▸ **Task goal**: Copy exactly the lines from the first line of the records below through the line containing "Given: Click line number 8 to set breakpoint", including both, and nothing else.

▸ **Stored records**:

+---+

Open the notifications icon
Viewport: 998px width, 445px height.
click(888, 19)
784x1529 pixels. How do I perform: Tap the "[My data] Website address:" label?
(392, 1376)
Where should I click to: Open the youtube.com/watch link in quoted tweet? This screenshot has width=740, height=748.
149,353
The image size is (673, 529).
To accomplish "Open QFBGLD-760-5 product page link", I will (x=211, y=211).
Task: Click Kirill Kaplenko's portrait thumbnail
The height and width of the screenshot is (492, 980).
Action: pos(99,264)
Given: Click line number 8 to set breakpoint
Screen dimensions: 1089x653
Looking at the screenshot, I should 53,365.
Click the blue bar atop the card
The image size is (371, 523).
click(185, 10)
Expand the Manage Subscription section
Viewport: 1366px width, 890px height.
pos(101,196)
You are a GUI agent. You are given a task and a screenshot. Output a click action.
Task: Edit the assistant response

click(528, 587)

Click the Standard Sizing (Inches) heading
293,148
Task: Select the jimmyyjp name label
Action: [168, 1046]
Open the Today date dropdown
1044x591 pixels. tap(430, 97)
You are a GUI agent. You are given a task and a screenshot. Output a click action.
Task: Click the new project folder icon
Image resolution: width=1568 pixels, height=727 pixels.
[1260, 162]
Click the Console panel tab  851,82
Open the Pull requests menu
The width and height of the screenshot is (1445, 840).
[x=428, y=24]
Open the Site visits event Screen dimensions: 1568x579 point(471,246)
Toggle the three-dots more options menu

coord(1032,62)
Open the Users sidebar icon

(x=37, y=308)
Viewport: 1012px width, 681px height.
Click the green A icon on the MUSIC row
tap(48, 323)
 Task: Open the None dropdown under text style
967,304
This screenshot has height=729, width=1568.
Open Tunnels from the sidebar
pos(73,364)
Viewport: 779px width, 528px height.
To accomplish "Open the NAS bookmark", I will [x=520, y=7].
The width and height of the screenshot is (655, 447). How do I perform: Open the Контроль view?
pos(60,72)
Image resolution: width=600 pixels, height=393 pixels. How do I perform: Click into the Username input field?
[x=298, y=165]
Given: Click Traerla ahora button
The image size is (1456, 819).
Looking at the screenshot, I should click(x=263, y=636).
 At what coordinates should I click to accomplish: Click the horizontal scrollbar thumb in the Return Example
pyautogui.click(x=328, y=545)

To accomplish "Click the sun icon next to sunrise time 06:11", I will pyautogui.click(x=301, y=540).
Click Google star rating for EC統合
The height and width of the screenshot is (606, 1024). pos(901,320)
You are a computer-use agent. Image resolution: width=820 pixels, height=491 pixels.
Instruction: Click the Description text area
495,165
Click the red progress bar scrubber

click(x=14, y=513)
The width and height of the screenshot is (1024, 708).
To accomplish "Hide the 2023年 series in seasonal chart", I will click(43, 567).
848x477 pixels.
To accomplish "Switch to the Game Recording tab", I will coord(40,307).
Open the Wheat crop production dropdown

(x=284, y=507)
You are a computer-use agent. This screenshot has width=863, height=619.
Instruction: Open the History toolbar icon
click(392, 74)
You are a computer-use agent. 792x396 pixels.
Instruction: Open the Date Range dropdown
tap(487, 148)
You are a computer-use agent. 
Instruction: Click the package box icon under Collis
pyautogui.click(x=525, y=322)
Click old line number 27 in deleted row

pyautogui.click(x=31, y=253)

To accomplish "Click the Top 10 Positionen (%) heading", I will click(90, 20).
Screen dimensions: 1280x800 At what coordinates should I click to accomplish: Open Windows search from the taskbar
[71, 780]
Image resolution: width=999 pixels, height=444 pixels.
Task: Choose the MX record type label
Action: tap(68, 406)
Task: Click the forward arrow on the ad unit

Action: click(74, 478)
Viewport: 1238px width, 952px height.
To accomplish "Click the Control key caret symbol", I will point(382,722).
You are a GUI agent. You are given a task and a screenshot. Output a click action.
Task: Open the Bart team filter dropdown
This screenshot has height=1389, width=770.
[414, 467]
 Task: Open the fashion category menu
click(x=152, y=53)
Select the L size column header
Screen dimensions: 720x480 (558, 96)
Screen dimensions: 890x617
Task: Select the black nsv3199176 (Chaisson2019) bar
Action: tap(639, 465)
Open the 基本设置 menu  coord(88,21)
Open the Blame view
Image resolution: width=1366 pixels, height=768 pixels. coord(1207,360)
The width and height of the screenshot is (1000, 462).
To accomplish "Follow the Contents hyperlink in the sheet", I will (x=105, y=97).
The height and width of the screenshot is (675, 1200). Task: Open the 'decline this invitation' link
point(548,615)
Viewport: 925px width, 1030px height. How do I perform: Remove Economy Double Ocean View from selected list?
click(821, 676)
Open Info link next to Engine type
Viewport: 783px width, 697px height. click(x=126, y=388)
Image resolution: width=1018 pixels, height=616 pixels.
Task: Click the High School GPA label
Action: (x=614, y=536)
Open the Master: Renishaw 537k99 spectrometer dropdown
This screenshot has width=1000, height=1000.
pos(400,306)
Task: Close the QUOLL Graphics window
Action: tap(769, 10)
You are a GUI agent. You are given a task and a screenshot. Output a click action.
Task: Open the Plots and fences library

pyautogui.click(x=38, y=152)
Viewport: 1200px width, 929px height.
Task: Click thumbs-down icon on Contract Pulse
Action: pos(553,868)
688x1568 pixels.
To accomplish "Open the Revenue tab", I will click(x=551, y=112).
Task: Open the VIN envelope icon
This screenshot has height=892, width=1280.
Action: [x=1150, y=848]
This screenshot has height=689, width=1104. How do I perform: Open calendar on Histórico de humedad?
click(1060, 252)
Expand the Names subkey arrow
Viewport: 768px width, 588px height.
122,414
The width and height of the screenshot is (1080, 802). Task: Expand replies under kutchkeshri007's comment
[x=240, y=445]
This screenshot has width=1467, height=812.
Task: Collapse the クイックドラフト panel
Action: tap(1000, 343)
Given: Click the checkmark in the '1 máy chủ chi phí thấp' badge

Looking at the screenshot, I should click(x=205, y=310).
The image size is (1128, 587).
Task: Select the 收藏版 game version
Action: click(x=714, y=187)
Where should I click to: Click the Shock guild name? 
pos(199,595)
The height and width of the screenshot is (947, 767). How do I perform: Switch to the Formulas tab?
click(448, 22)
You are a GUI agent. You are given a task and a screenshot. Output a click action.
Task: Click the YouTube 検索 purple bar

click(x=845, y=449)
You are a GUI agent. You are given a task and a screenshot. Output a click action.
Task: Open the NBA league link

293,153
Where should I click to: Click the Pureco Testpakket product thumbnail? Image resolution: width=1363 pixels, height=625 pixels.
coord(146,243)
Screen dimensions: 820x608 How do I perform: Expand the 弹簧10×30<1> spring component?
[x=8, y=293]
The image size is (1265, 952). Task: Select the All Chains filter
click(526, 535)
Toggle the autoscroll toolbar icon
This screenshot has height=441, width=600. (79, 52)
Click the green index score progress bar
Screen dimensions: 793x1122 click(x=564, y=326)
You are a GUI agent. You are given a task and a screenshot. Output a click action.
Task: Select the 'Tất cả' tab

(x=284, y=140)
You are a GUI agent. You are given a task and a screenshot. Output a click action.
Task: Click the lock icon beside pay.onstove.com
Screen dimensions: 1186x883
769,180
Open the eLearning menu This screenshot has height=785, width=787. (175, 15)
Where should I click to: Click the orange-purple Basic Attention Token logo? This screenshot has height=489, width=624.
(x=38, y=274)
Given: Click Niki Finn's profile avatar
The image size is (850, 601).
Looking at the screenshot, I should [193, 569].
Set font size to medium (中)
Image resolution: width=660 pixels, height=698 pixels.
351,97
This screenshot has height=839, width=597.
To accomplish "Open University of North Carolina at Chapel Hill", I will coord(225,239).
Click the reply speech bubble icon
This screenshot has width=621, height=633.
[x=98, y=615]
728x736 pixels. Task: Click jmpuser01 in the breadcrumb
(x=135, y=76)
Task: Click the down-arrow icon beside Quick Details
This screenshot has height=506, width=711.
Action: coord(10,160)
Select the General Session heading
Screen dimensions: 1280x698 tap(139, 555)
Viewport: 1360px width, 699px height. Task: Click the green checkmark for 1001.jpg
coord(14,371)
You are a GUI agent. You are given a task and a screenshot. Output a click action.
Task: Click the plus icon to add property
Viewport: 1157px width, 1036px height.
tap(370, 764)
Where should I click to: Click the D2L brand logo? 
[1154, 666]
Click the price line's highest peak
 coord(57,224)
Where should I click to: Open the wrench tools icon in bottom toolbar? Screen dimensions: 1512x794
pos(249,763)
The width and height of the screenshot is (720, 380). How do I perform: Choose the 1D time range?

+---+

▸ **Response for this exercise**:
Open the notifications icon
Viewport: 998px width, 445px height.
click(888, 19)
784x1529 pixels. How do I perform: Tap the "[My data] Website address:" label?
(392, 1376)
Where should I click to: Open the youtube.com/watch link in quoted tweet? This screenshot has width=740, height=748.
149,353
The image size is (673, 529).
To accomplish "Open QFBGLD-760-5 product page link", I will (x=211, y=211).
Task: Click Kirill Kaplenko's portrait thumbnail
The height and width of the screenshot is (492, 980).
Action: pos(99,264)
Given: Click line number 8 to set breakpoint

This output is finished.